What are the effects of surgical interventions for hip fracture?
UNLIKELY TO BE BENEFICIAL
Conservative vs. Operative Treatment for Most Types of Hip Fracture
One small randomized controlled trial (RCT) identified by a systematic review showed limited evidence that conservative treatment of undisplaced intracapsular fractures increased the risk of nonunion compared with internal fixation of the fracture. The review provided limited evidence that, compared with operative treatment, conservative treatment of extracapsular fractures increased the proportion of persons who remained hospitalized after 12 weeks and the occurrence of leg shortening and varus deformity. The review identified no RCTs including persons with displaced intracapsular fracture. The review provided insufficient evidence to assess whether significant differences exist between conservative and operative treatment in medical complications, mortality, long-term pain, or loss of independence.

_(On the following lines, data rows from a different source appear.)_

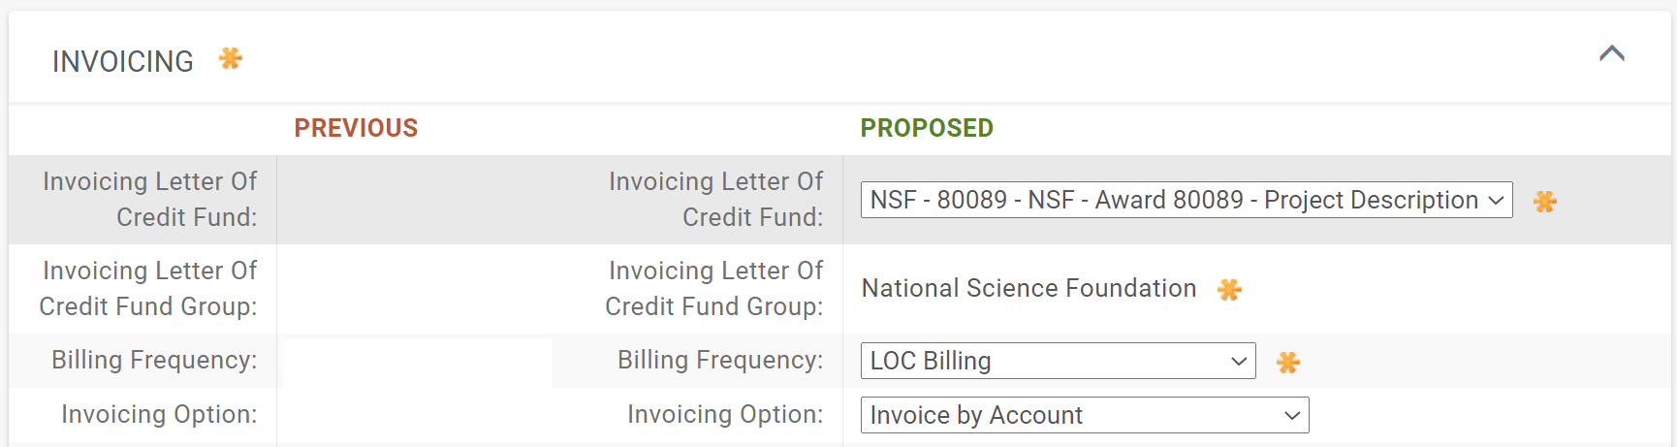Open the Invoice by Account dropdown
1677x447 pixels.
coord(1084,415)
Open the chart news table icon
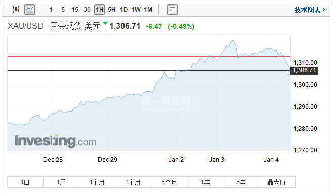This screenshot has height=195, width=332. 172,10
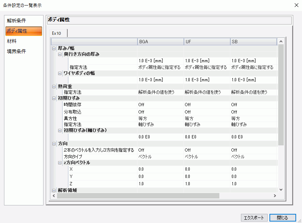302x223 pixels.
Task: Collapse the 解析領域 section
Action: (x=54, y=190)
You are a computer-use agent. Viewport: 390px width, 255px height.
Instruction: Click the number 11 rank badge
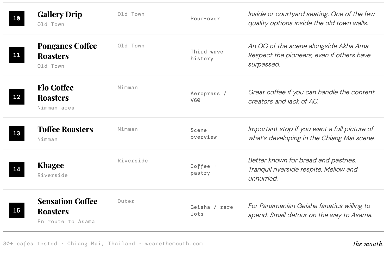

Short Cephalocondylic Nail (e.g., Gamma Nail) vs. Sliding Hip Screw for Extracapsular Hip Fracture
One systematic review showed no significant difference between intramedullary fixation with a short cephalocondylic nail (e.g., Gamma nail) and extramedullary fixation with a sliding hip screw in mortality, pain at follow-up, ability to return to a previous residence, and ability to walk after three to 12 months. The review also showed no significant difference between treatments in wound infection or cutout of the implant, but the review showed that cephalocondylic intramedullary fixation increased intraoperative and later femoral fractures and reoperation rates.
LIKELY TO BE INEFFECTIVE OR HARMFUL
Older Fixed Nail Plates vs. Sliding Hip Screws for Extramedullary Fixation of Extracapsular Fracture
One systematic review showed no significant difference between older fixed nail plates and sliding hip screws in mortality, pain at follow-up, or mobility. The review showed that sliding hip screws reduced the risk of fixation failure in persons with extracapsular hip fracture.

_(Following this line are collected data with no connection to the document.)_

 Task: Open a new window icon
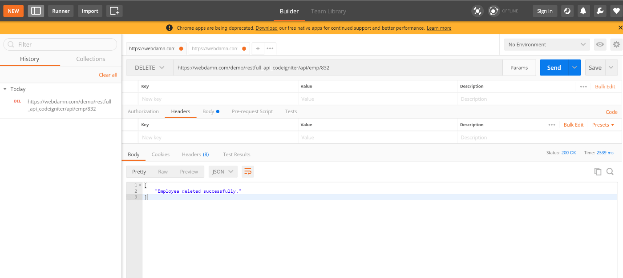pos(114,11)
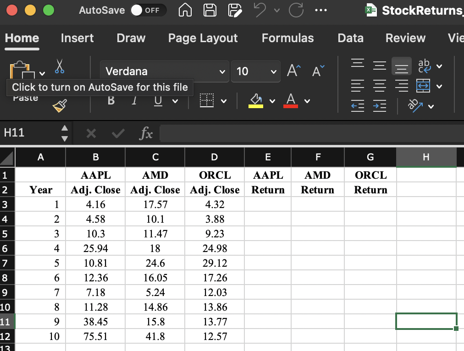The image size is (464, 351).
Task: Open the font size dropdown
Action: click(x=274, y=71)
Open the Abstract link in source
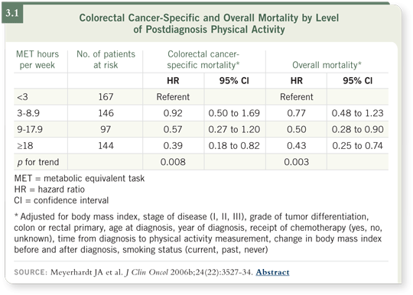The image size is (413, 295). click(272, 272)
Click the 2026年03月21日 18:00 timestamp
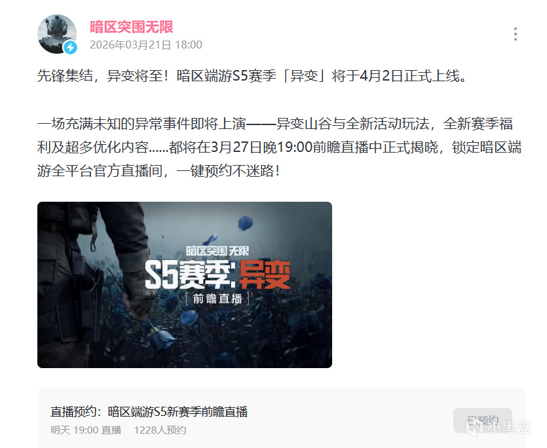 tap(146, 45)
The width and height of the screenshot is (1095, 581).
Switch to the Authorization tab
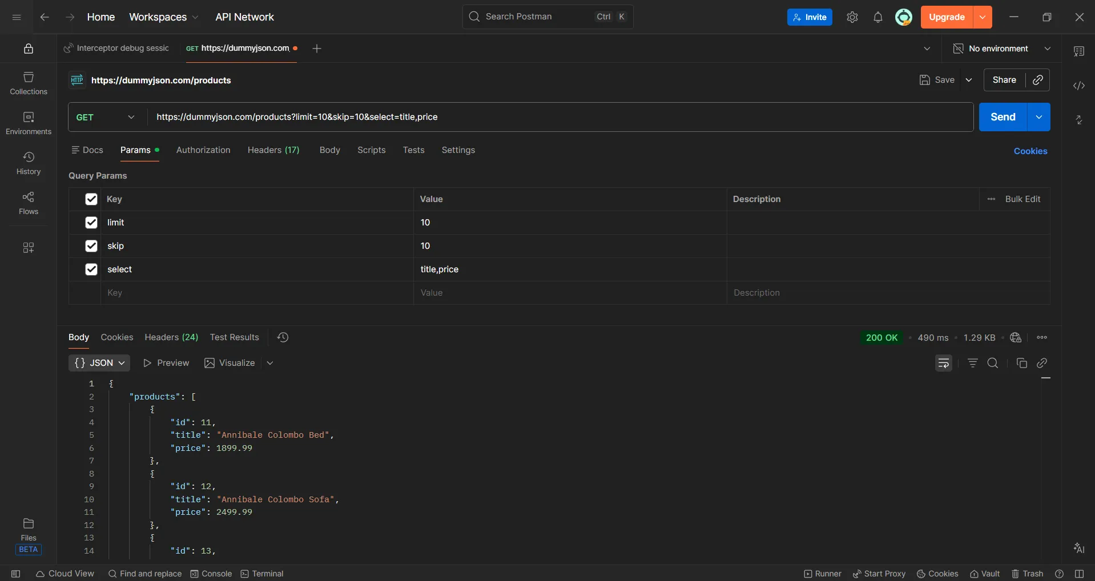[203, 150]
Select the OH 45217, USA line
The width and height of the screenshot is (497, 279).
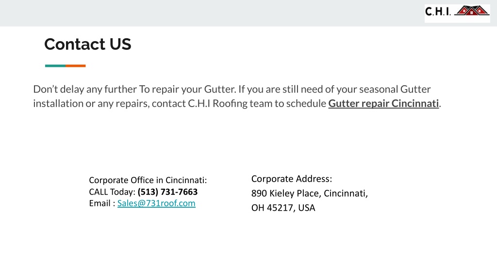point(283,208)
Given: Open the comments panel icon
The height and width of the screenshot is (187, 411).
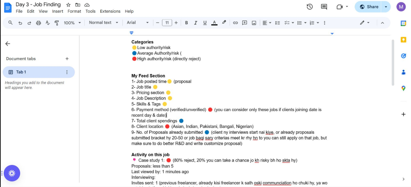Looking at the screenshot, I should coord(324,7).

Intramedullary Fixation with Condylocephalic Nails (e.g., Ender Nails) vs. Extramedullary Fixation for Extracapsular Fracture
One systematic review showed that intramedullary fixation with condylocephalic nails increased reoperation rates and the incidence of leg shortening and external rotation deformity compared with extramedullary fixation. However, the review showed that condylocephalic nails reduced length of surgery, the incidence of deep wound sepsis, and operative blood loss.
TRADE-OFF BETWEEN BENEFITS AND HARMS
Internal Fixation vs. Arthroplasty for Intracapsular Hip Fracture
Two systematic reviews and two subsequent RCTs including older persons with displaced intracapsular fractures showed that internal fixation increased the need for subsequent revision surgery compared with arthroplasty. Internal fixation, however, was associated with less operative trauma, including reduced operative blood loss and transfusion requirements, and reduced deep wound sepsis. There were no clear differences in mortality or long-term functional outcome.
Choice of Implant for Internal Fixation of Intracapsular Hip Fracture
One systematic review provided insufficient evidence to determine the best implant for internal fixation of intracapsular fracture.
Different Types of Arthroplasty for Intracapsular Hip Fracture
One systematic review provided insufficient evidence to determine the best type of arthroplasty (cemented and uncemented prostheses; unipolar and bipolar hemiarthroplasty; or hemiarthroplasty and total hip replacement) for persons with intracapsular fracture.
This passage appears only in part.